- _Input for this task_:

*** Begin section ***

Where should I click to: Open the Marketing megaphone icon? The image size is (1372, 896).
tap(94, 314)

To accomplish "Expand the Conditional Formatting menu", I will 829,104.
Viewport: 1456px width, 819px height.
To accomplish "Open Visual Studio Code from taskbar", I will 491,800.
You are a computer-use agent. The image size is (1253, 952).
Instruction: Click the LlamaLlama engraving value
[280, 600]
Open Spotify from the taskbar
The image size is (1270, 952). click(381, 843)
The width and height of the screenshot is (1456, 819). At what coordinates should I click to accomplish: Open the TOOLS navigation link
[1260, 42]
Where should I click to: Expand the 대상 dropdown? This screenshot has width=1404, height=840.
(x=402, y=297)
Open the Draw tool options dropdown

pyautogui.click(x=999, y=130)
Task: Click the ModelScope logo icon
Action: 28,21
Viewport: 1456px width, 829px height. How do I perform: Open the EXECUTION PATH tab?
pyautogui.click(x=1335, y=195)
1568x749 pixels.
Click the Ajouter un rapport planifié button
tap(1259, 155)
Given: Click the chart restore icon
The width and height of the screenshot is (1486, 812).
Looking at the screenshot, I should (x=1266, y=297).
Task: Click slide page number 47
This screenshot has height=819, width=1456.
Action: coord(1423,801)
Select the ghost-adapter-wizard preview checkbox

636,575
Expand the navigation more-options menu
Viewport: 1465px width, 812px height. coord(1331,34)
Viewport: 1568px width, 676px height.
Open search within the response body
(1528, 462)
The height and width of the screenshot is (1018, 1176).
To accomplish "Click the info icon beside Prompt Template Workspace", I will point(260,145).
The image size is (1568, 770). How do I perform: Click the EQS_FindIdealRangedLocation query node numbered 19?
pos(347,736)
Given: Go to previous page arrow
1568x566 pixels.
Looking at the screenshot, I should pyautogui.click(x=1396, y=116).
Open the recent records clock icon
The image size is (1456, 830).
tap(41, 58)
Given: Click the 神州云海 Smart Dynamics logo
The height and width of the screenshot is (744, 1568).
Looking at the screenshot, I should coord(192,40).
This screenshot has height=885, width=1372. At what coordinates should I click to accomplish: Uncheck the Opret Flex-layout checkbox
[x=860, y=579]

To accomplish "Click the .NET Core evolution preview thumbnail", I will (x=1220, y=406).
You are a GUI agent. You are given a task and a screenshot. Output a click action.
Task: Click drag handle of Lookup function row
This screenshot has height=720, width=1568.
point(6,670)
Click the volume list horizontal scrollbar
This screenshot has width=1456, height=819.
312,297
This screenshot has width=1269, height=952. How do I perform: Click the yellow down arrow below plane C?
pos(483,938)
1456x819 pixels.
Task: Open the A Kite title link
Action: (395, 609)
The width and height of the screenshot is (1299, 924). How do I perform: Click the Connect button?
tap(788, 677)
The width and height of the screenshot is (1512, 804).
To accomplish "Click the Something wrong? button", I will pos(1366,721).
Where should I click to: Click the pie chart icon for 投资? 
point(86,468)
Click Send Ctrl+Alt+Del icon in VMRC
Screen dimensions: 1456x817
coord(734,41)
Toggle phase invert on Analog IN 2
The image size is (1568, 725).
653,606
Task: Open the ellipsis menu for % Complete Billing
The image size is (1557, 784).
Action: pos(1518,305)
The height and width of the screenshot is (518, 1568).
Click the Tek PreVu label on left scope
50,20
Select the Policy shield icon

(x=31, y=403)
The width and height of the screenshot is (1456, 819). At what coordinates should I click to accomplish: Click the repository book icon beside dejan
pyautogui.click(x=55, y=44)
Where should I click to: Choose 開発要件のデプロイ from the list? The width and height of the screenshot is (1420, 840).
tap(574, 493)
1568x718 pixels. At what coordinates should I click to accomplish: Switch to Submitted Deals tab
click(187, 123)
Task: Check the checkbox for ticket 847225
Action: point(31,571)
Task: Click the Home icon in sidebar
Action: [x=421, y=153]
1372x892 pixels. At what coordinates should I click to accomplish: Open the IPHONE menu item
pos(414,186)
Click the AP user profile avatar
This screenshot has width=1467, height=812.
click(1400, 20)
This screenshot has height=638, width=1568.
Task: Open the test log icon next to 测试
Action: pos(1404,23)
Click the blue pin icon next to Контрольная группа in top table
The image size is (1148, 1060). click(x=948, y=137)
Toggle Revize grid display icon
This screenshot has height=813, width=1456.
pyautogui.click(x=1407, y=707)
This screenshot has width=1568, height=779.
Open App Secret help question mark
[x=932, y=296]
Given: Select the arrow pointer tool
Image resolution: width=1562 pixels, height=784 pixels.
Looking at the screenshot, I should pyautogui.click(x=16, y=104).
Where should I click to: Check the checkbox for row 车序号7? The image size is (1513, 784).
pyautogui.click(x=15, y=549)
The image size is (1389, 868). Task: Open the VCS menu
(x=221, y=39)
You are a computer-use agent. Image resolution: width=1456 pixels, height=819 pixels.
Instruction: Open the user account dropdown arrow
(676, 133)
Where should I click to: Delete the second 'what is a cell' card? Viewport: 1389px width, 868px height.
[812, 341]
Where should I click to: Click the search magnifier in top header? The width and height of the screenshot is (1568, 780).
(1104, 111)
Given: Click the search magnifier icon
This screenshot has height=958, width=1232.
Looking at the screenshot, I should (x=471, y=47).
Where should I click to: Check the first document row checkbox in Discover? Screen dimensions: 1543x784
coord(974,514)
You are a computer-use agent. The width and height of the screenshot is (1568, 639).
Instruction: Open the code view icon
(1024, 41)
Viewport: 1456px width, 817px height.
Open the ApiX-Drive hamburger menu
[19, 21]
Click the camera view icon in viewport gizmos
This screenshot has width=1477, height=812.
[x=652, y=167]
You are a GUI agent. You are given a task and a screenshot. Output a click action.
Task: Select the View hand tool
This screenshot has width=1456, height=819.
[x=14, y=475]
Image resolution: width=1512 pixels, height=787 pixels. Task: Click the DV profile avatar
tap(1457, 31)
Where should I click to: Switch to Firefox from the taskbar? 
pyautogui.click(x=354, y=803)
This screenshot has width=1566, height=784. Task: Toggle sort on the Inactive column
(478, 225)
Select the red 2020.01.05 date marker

*** End section ***

- _What to do_:
From the records above, repeat exactly the lines from the one with "1568x749 pixels." through the one with "Task: Click slide page number 47", both included.

- _Reply to the exercise_:
1568x749 pixels.
Click the Ajouter un rapport planifié button
tap(1259, 155)
Given: Click the chart restore icon
The width and height of the screenshot is (1486, 812).
Looking at the screenshot, I should (x=1266, y=297).
Task: Click slide page number 47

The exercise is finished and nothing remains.